A lexer should take a text and separates it in tokens: each token is like a word, a number, ie, has a value and a type. Example, a lexer that process this Java line:
int answer = 32;
could produce a list of tokens (in JavaScript notation) like:
{ type: 'name', value: 'int' }
{ type: 'name', value: 'answer' }
{ type: 'operator', value: '=' }
{ type: 'integer', value: '42 }
{ type: 'delimiter', value: ';' }
To cover additional use cases, it is useful to add the position of the token in the original text, ie:
{ type: 'name', value: 'int', begin: 0, end: 2 }
{ type: 'name', value: 'answer', begin: 4, end: 9 }
{ type: 'operator', value: '=', begin: 11, end: 11 }
{ type: 'integer', value: '42, begin: 13, end: 14 }
{ type: 'delimiter', value: ';', begin: 15, end: 15 }
So, I wrote a generic lexer, source code at https://github.com/ajlopez/gelex
It was published as an npm module, to be installed with the command:
npm install gelex
To use the generic lexer, the first step is to create a lexer definition:
const gelex = require('gelex');
const ldef = gelex.definition();
Then, define the types and the expressions that describe the character sequences that makes the values of that type, ie:
ldef.define('zero', '0');
ldef.define('one', '1');
Instead of only one character you could use a sequence of characters:
ldef.define('forkeyword', 'for');
You can use limited regular expressions:
ldef.define('integer', '[0-9][0-9]*');
ldef.define('name', '[a-zA-Z_][a-zA-Z0-9_]*');
To define a comment (a whitespace to be skipped), declare the start and end sequence:
ldef.defineComment('/*', '*/');
For a line comment, specify only the start sequence:
ldef.defineComment('//');
For strings, you must declare the start and end sequence:
ldef.defineString('string', '"', '"');
In an additional argument, we could specify the mapped characters:
ldef.defineString('string', {
escape: '/',
escaped: { 'n': '/n', ...
}
One the lexer definition is done, you can process a text:
const lexer = ldef.lexer('1 beer');
lexer.next(); // integer 1
lexer.next(); // name beer
lexer.next(); // null
For more detailed explanations, see the README of the project. Also, there is a tokenizer example.
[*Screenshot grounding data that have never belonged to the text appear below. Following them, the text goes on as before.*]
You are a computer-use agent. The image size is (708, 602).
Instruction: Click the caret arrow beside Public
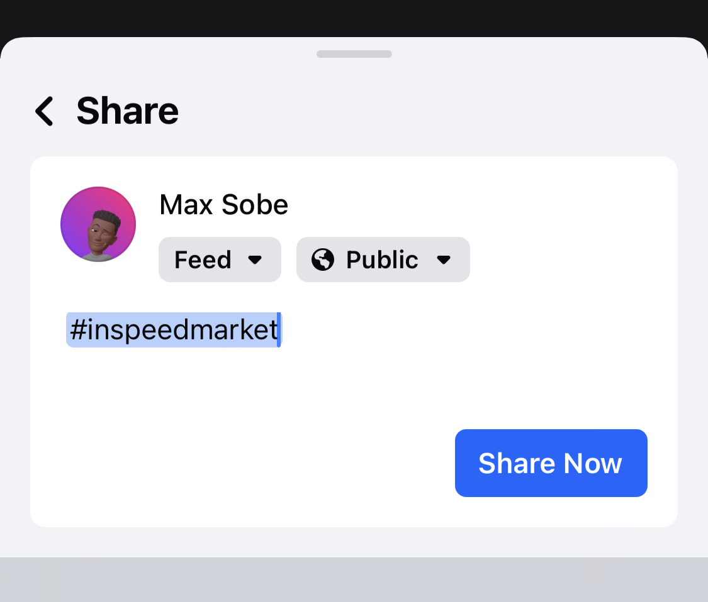pyautogui.click(x=444, y=260)
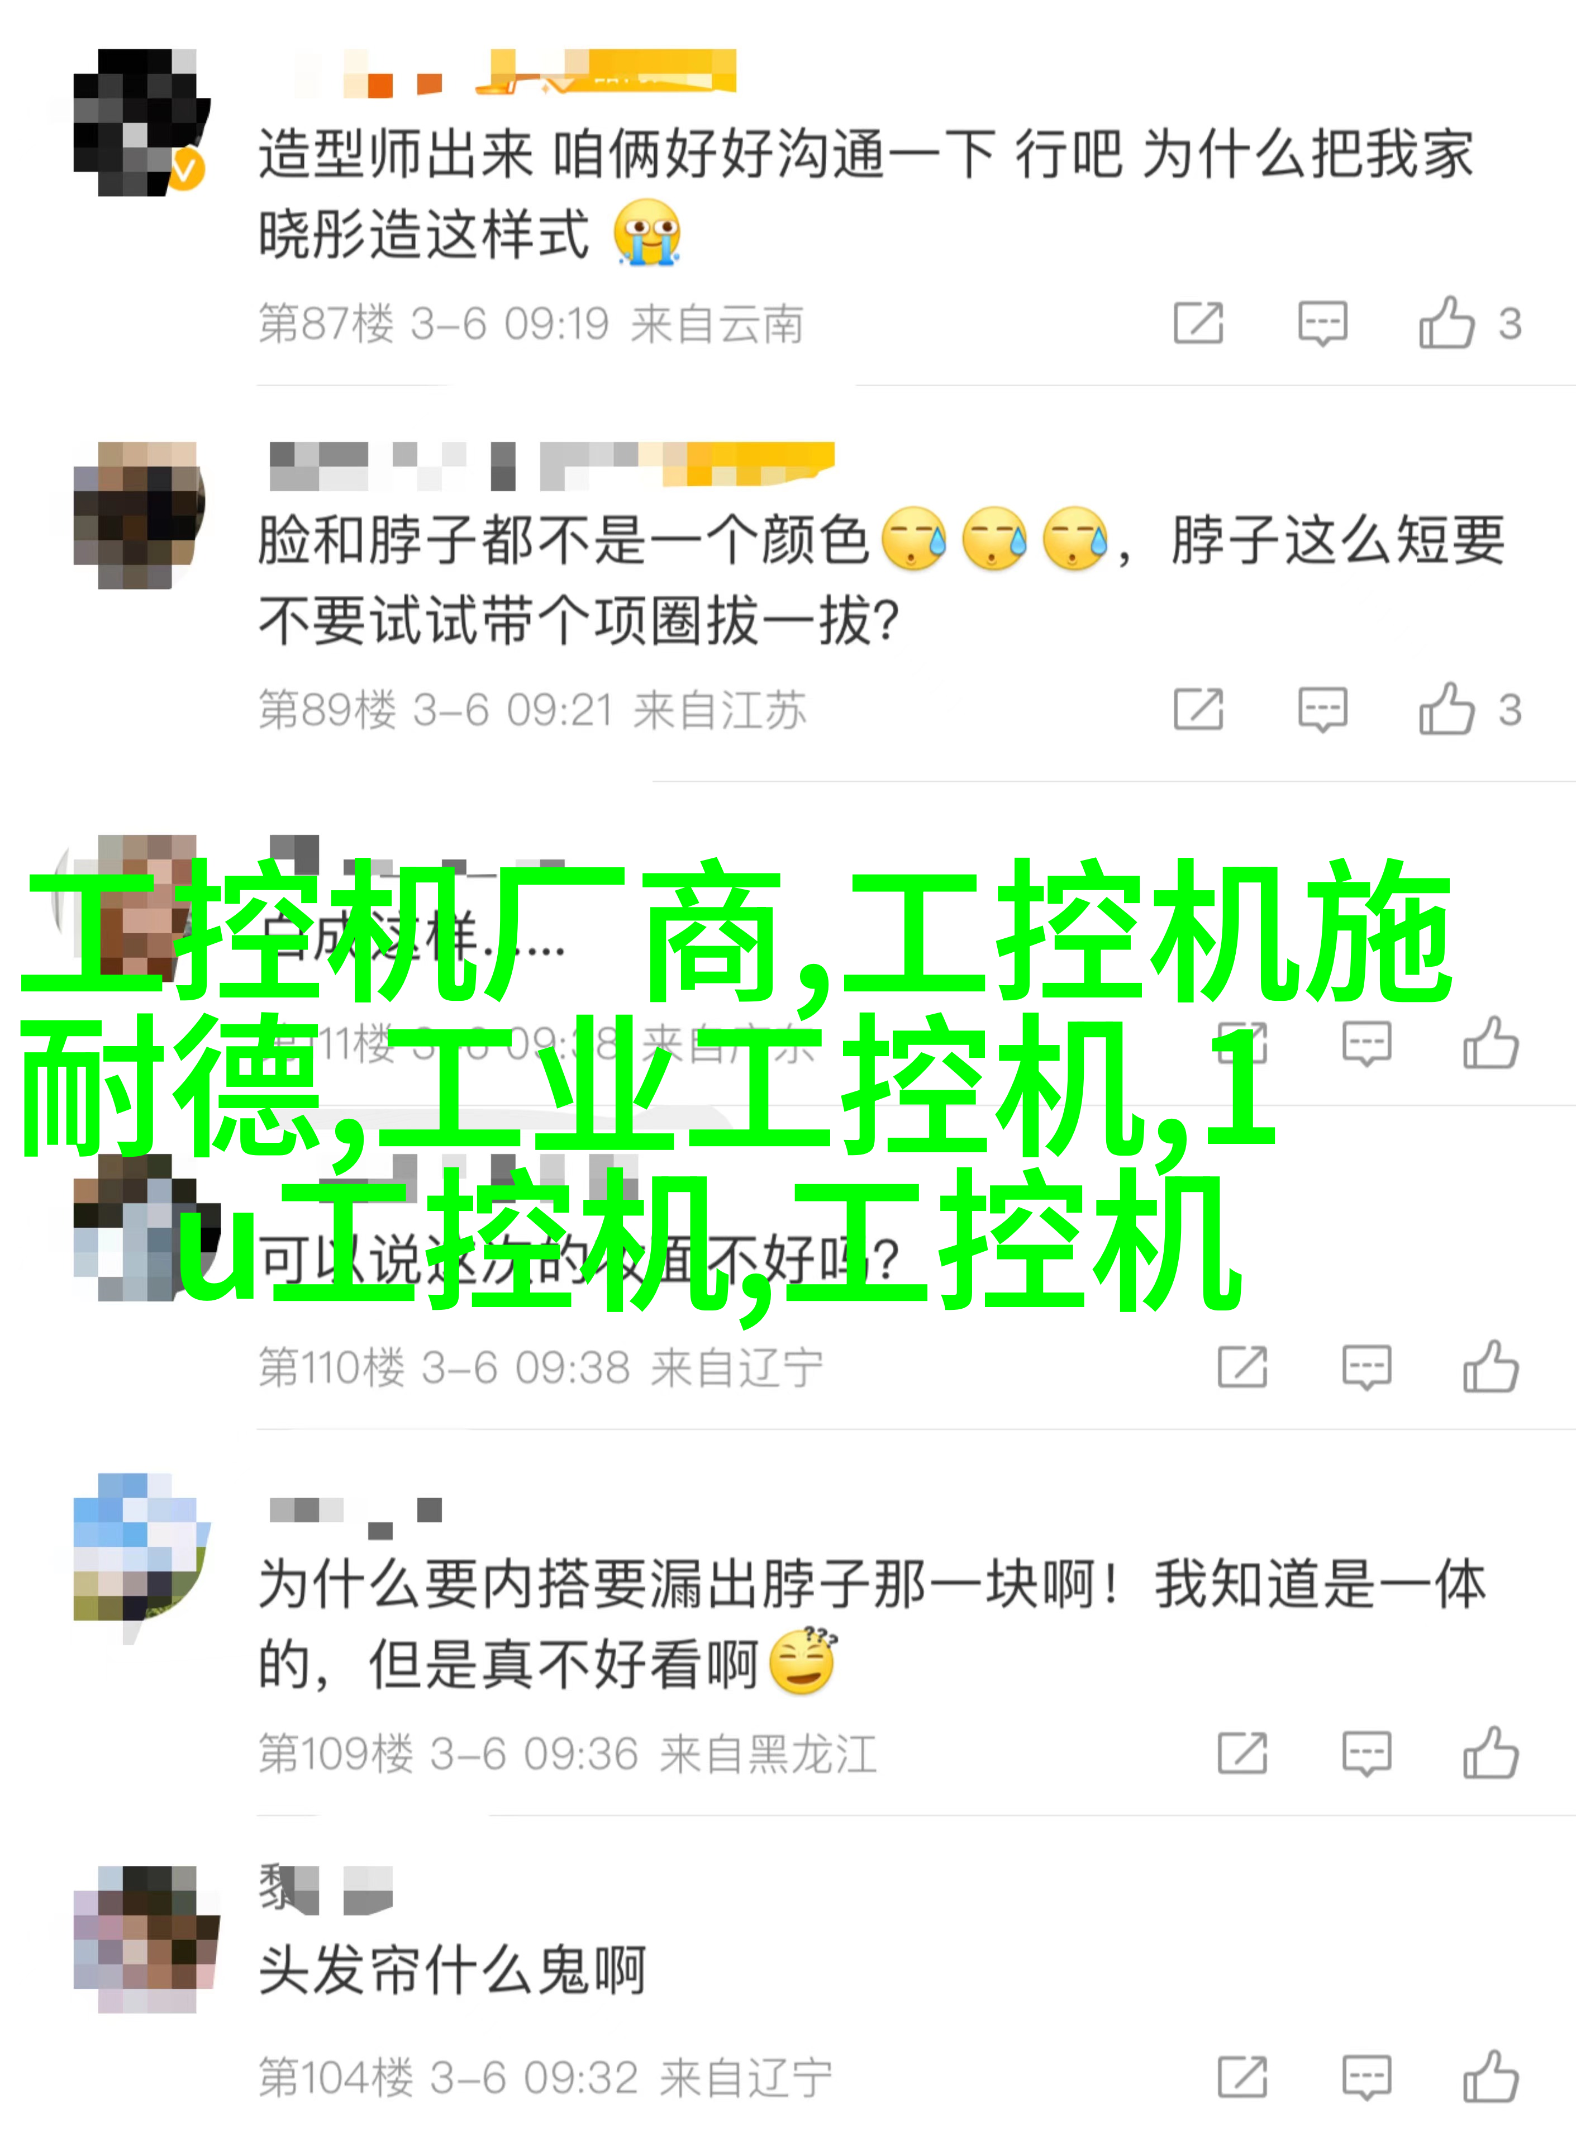The image size is (1576, 2133).
Task: Share the floor 110 comment
Action: point(1242,1367)
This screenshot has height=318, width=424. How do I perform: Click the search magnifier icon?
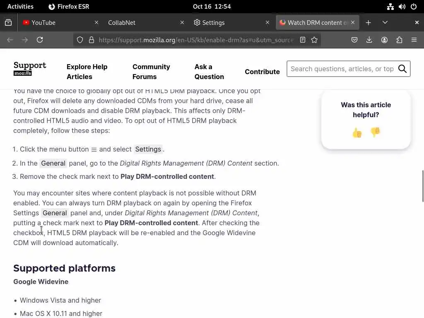click(402, 69)
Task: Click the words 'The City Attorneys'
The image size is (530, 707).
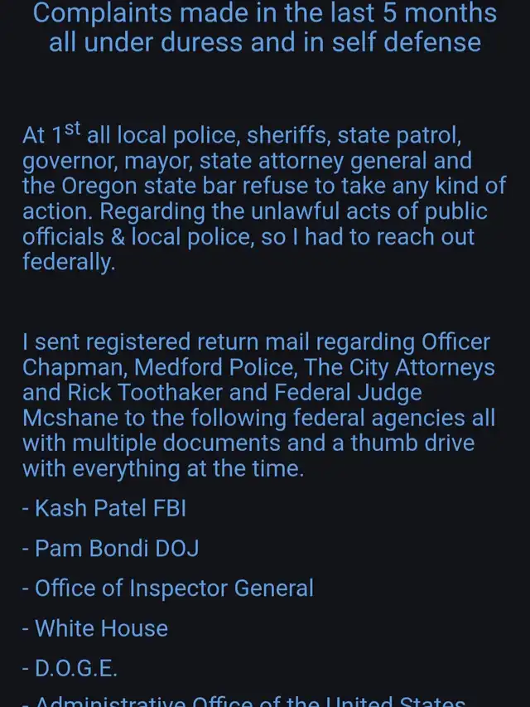Action: click(x=399, y=367)
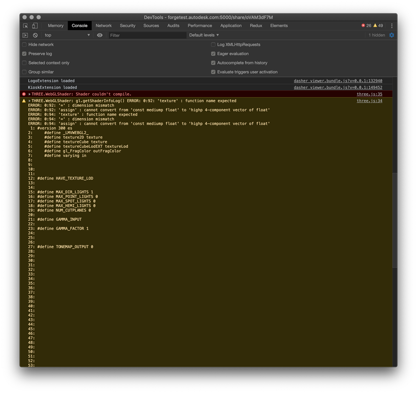Open the Default levels dropdown
Viewport: 417px width, 393px height.
(204, 35)
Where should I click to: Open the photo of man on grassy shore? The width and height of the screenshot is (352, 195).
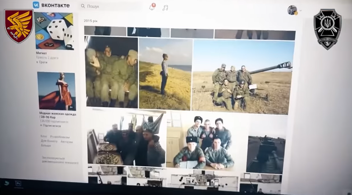pos(165,74)

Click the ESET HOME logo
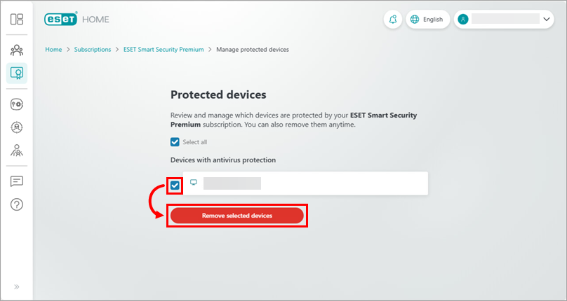pos(77,20)
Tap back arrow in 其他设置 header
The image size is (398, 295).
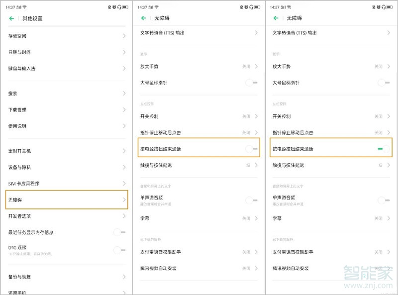(11, 18)
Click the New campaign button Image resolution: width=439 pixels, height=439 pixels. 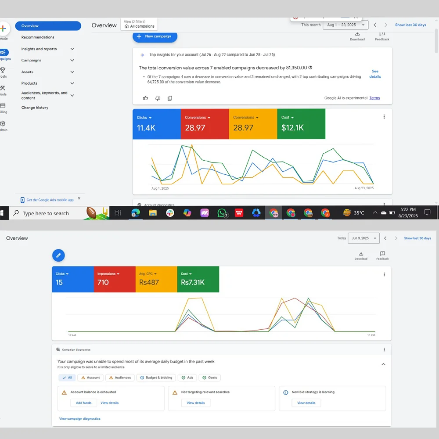pyautogui.click(x=155, y=36)
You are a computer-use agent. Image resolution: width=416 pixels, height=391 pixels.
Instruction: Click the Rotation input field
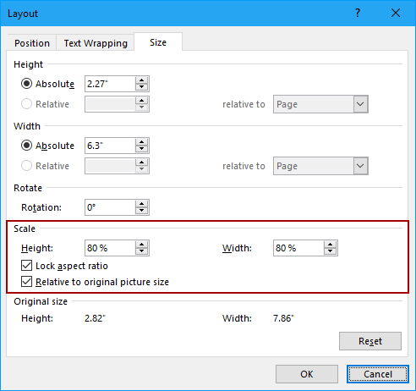pyautogui.click(x=110, y=207)
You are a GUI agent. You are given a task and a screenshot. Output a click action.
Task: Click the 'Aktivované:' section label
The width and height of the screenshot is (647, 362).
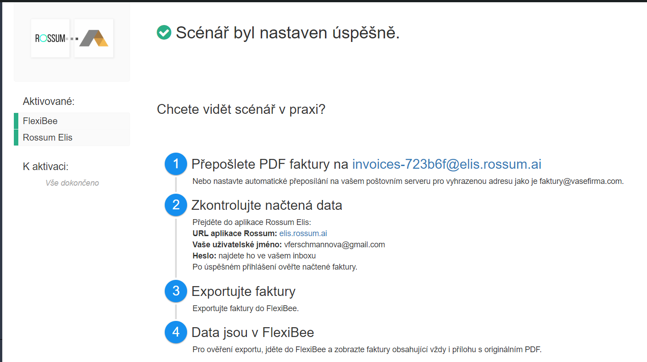[x=49, y=101]
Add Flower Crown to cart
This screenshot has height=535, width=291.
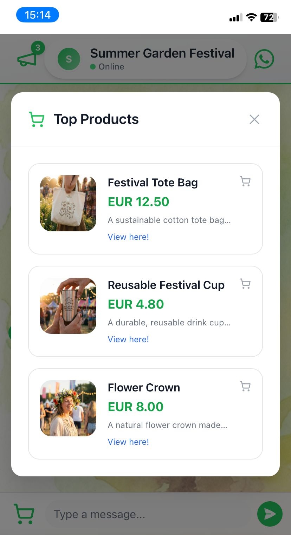tap(245, 387)
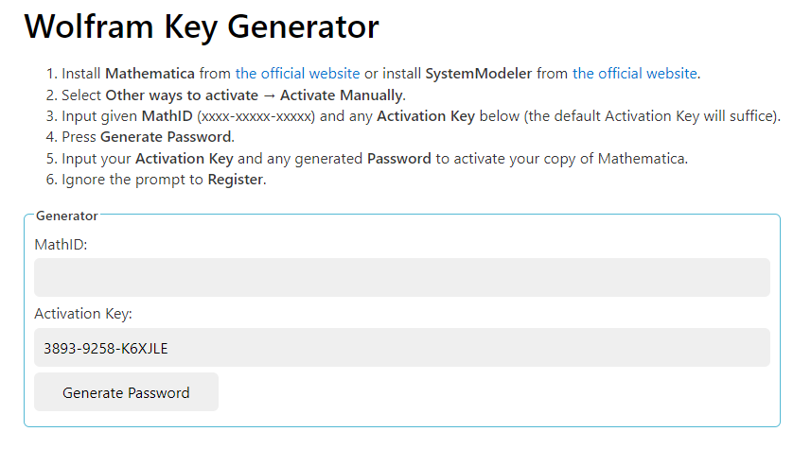Image resolution: width=811 pixels, height=449 pixels.
Task: Click the Generator fieldset legend
Action: [x=66, y=216]
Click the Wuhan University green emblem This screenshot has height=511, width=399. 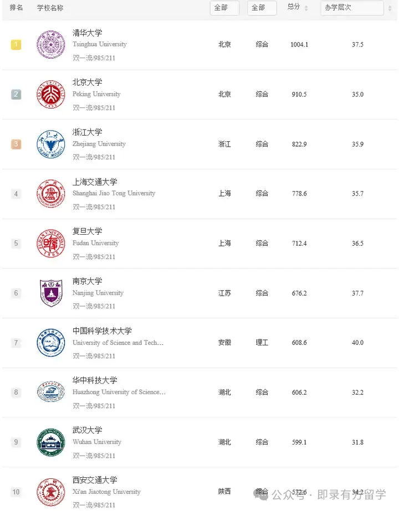tap(50, 442)
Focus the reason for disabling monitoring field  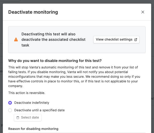point(77,132)
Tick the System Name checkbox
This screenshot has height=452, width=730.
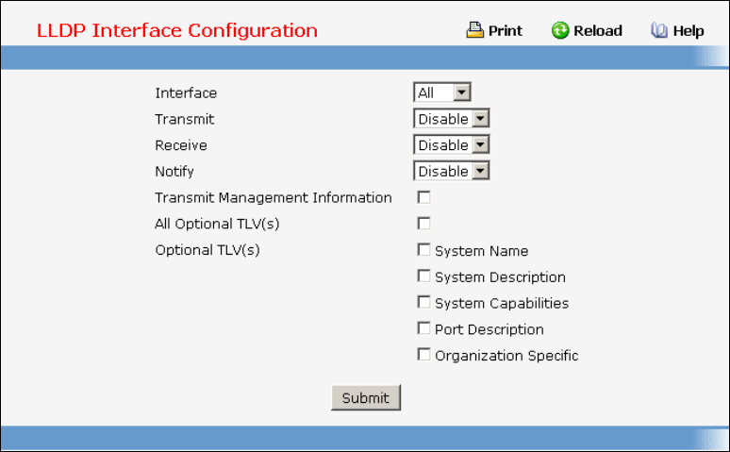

In a previous project, I wrote a similar solution but covering both the lexer and the parser. Now, I prefer to have these concerns separated. Doing “dog fooding”, I started to use this new lexer in my own projects, like selang (a new programming language for smart contracts in Ethereum and RSK), erlie, simpletalk, SolidityCompiler.
In future post, I will describe the generic parser that I wrote to complement this project, and its use.